The lack of security camera footage from the 36th Street subway station has become a significant obstacle in efforts to detain the gunman in the recent attack, putting the Metropolitan Transportation Authority’s surveillance system under renewed scrutiny.
Mayor Eric Adams said a “malfunction” was the reason that at least one camera at the station failed to capture anything. M.T.A. officials claimed that no more than 1 percent of the subway system’s cameras are out of service at any given time.
One senior law enforcement official said that it appeared none of the station’s cameras were in full operation at the time of the shooting.
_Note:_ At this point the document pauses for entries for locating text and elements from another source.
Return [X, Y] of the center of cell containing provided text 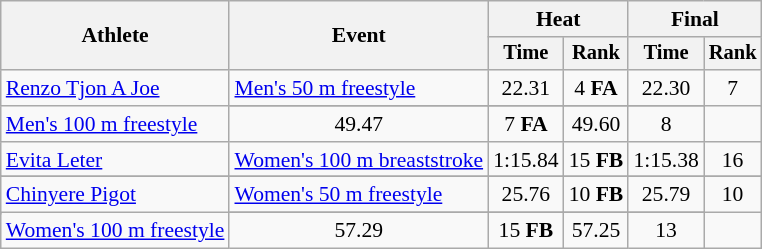
Heat [558, 19]
Renzo Tjon A Joe [116, 88]
Men's 100 m freestyle [116, 124]
Women's 100 m freestyle [116, 231]
Chinyere Pigot [116, 195]
7 FA [526, 124]
Women's 100 m breaststroke [358, 160]
22.31 [526, 88]
Athlete [116, 36]
Final [694, 19]
13 [666, 231]
22.30 [666, 88]
4 FA [596, 88]
Women's 50 m freestyle [358, 195]
57.29 [358, 231]
49.47 [358, 124]
25.76 [526, 195]
10 FB [596, 195]
Event [358, 36]
1:15.84 [526, 160]
25.79 [666, 195]
7 [733, 88]
49.60 [596, 124]
Evita Leter [116, 160]
1:15.38 [666, 160]
57.25 [596, 231]
16 [733, 160]
8 [666, 124]
10 [733, 195]
Men's 50 m freestyle [358, 88]
Find where the given text appears and provide that cell's center as (x, y) coordinate. 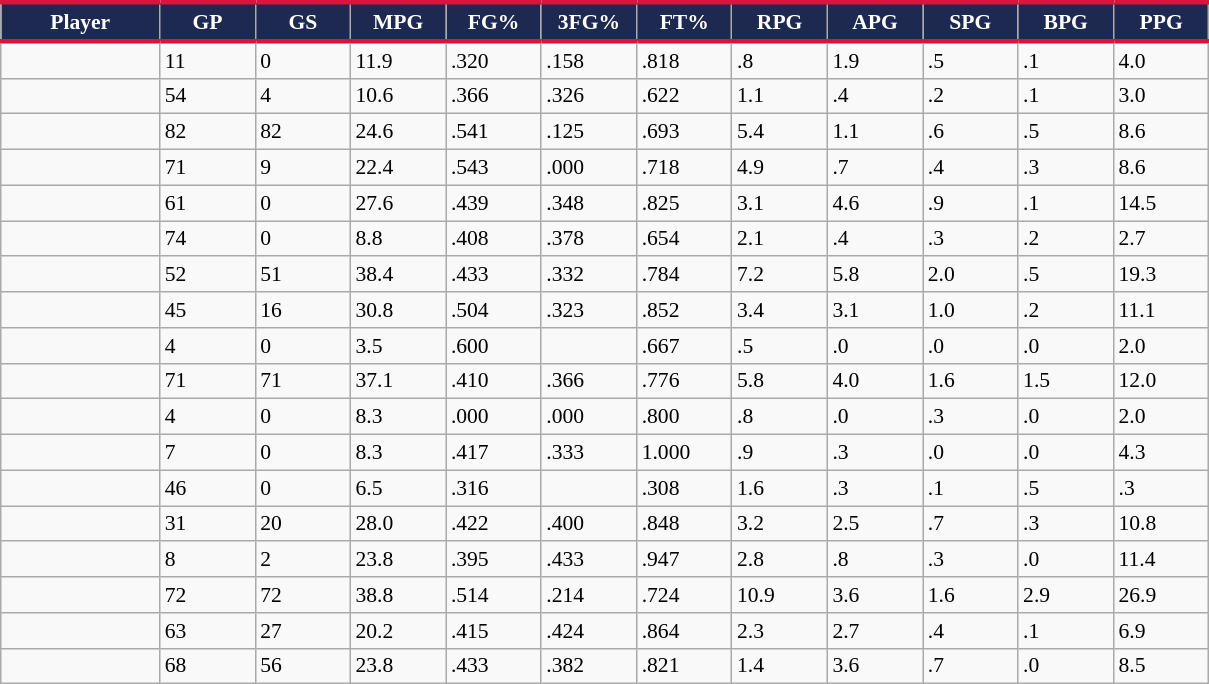
.864 (684, 631)
5.4 (780, 132)
GS (302, 22)
.541 (494, 132)
11 (208, 60)
11.1 (1161, 310)
56 (302, 666)
GP (208, 22)
.784 (684, 275)
74 (208, 239)
.693 (684, 132)
MPG (398, 22)
.825 (684, 203)
.776 (684, 381)
2.5 (874, 524)
FG% (494, 22)
.600 (494, 346)
30.8 (398, 310)
22.4 (398, 168)
61 (208, 203)
.125 (588, 132)
2.8 (780, 560)
28.0 (398, 524)
20.2 (398, 631)
.424 (588, 631)
14.5 (1161, 203)
.348 (588, 203)
.326 (588, 96)
RPG (780, 22)
.333 (588, 453)
11.9 (398, 60)
PPG (1161, 22)
.417 (494, 453)
.395 (494, 560)
46 (208, 488)
BPG (1066, 22)
.6 (970, 132)
6.9 (1161, 631)
3.4 (780, 310)
27.6 (398, 203)
.947 (684, 560)
9 (302, 168)
1.5 (1066, 381)
4.3 (1161, 453)
1.9 (874, 60)
24.6 (398, 132)
.408 (494, 239)
4.9 (780, 168)
.320 (494, 60)
.622 (684, 96)
.415 (494, 631)
10.8 (1161, 524)
1.000 (684, 453)
20 (302, 524)
.504 (494, 310)
7.2 (780, 275)
2.3 (780, 631)
.308 (684, 488)
26.9 (1161, 595)
51 (302, 275)
3.0 (1161, 96)
52 (208, 275)
8 (208, 560)
16 (302, 310)
FT% (684, 22)
.821 (684, 666)
.818 (684, 60)
10.6 (398, 96)
.378 (588, 239)
7 (208, 453)
.654 (684, 239)
2 (302, 560)
19.3 (1161, 275)
.848 (684, 524)
8.8 (398, 239)
.724 (684, 595)
.439 (494, 203)
10.9 (780, 595)
37.1 (398, 381)
54 (208, 96)
.514 (494, 595)
Player (80, 22)
11.4 (1161, 560)
.400 (588, 524)
45 (208, 310)
68 (208, 666)
.410 (494, 381)
63 (208, 631)
8.5 (1161, 666)
.422 (494, 524)
.543 (494, 168)
12.0 (1161, 381)
APG (874, 22)
SPG (970, 22)
2.1 (780, 239)
.667 (684, 346)
.214 (588, 595)
31 (208, 524)
38.8 (398, 595)
.800 (684, 417)
.332 (588, 275)
.852 (684, 310)
38.4 (398, 275)
.382 (588, 666)
.158 (588, 60)
2.9 (1066, 595)
27 (302, 631)
.323 (588, 310)
.316 (494, 488)
.718 (684, 168)
1.0 (970, 310)
3FG% (588, 22)
1.4 (780, 666)
4.6 (874, 203)
6.5 (398, 488)
3.2 (780, 524)
3.5 (398, 346)
Output the [X, Y] coordinate of the center of the cell containing the given text.  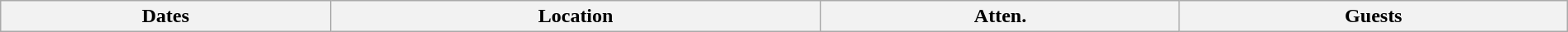
Location [576, 17]
Atten. [1001, 17]
Dates [165, 17]
Guests [1373, 17]
Scan for the cell matching the given text and deliver its (x, y) coordinate at center. 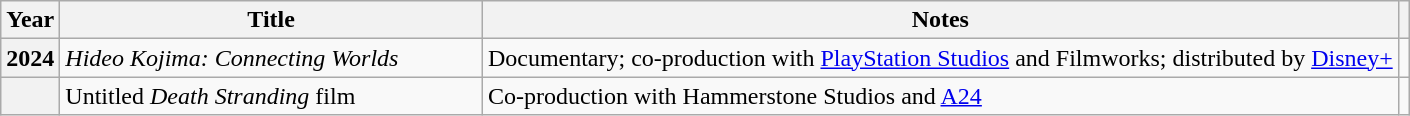
Hideo Kojima: Connecting Worlds (272, 58)
Untitled Death Stranding film (272, 96)
2024 (30, 58)
Year (30, 20)
Title (272, 20)
Documentary; co-production with PlayStation Studios and Filmworks; distributed by Disney+ (940, 58)
Notes (940, 20)
Co-production with Hammerstone Studios and A24 (940, 96)
Return [x, y] of the center of cell containing provided text 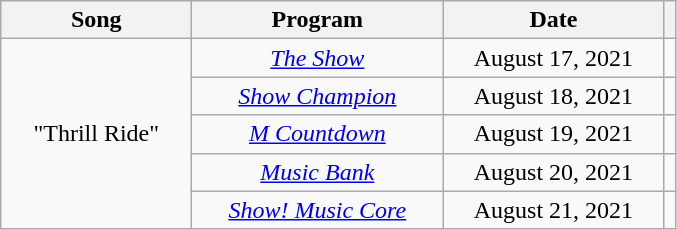
The Show [318, 58]
August 21, 2021 [554, 210]
Show! Music Core [318, 210]
"Thrill Ride" [96, 134]
Date [554, 20]
August 20, 2021 [554, 172]
Program [318, 20]
M Countdown [318, 134]
Music Bank [318, 172]
August 19, 2021 [554, 134]
Song [96, 20]
August 17, 2021 [554, 58]
Show Champion [318, 96]
August 18, 2021 [554, 96]
Scan for the cell matching the given text and deliver its [x, y] coordinate at center. 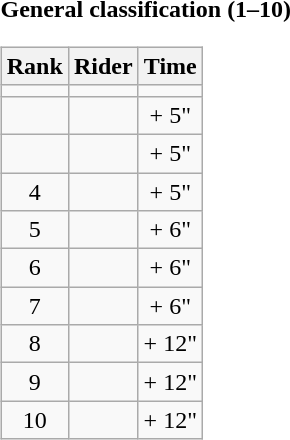
10 [34, 420]
4 [34, 191]
7 [34, 306]
Time [170, 66]
9 [34, 382]
8 [34, 344]
6 [34, 268]
5 [34, 230]
Rank [34, 66]
Rider [103, 66]
Pinpoint the cell where the given text exists, returning its [x, y] midpoint coordinate. 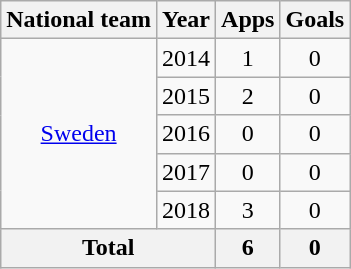
2014 [186, 58]
Goals [315, 20]
Year [186, 20]
Total [108, 248]
Apps [248, 20]
3 [248, 210]
2016 [186, 134]
2015 [186, 96]
6 [248, 248]
2 [248, 96]
Sweden [79, 134]
2017 [186, 172]
2018 [186, 210]
1 [248, 58]
National team [79, 20]
Find where the given text appears and provide that cell's center as (X, Y) coordinate. 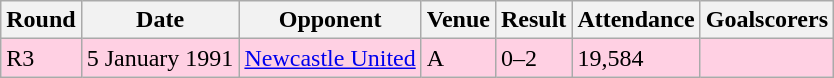
A (458, 58)
Opponent (330, 20)
Round (41, 20)
Goalscorers (766, 20)
0–2 (533, 58)
19,584 (636, 58)
Newcastle United (330, 58)
Result (533, 20)
Venue (458, 20)
Date (160, 20)
R3 (41, 58)
Attendance (636, 20)
5 January 1991 (160, 58)
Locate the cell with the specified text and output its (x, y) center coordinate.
It is unclear exactly how many cameras were at the station. The official requested anonymity because it is an ongoing case.
Cameras are checked “regularly,” Tim Minton, an M.T.A. spokesman, said. He could not say how often. When the agency announced in September that it had finished installing security cameras in every one of the city’s 472 subway stations, officials touted them as a safety benefit. The M.T.A. has nearly 10,000 cameras in its system, Janno Lieber, chief executive officer of the agency, said.
But problems with the cameras date back years. In 2010, M.T.A. officials said nearly half of the system’s cameras at the time did not work, either because of software or construction problems. And in 2018, an audit by the state comptroller’s office found routine problems with camera maintenance in the subway system. For instance, auditors reviewed all 223 cameras at 10 subway stations between January 2014 through September 2016 and found that about 31 percent of 4,219 planned checks weren’t done.
The audit also found that 26 percent of 9,223 calls to the M.T.A. ‘s Electronic Maintenance Division for problems with cameras and recording devices during the same period took longer than a three-day target to be addressed. A follow-up report in 2019 concluded that the agency had “made progress” by following some of the audit’s recommendations.
“If you are a criminal who preys on those who use our system, you will have your image captured and be put on the express track to justice,” the agency’s chief safety and security officer, Patrick Warren, said in September.
Surveillance of New Yorkers has drawn criticism from civil liberties advocates who have said that security cameras do not necessarily prevent crime. They have also criticized the N.Y.P.D.’s use of them to monitor homeless people at subway stations and warned against potentially discriminatory use of their footage.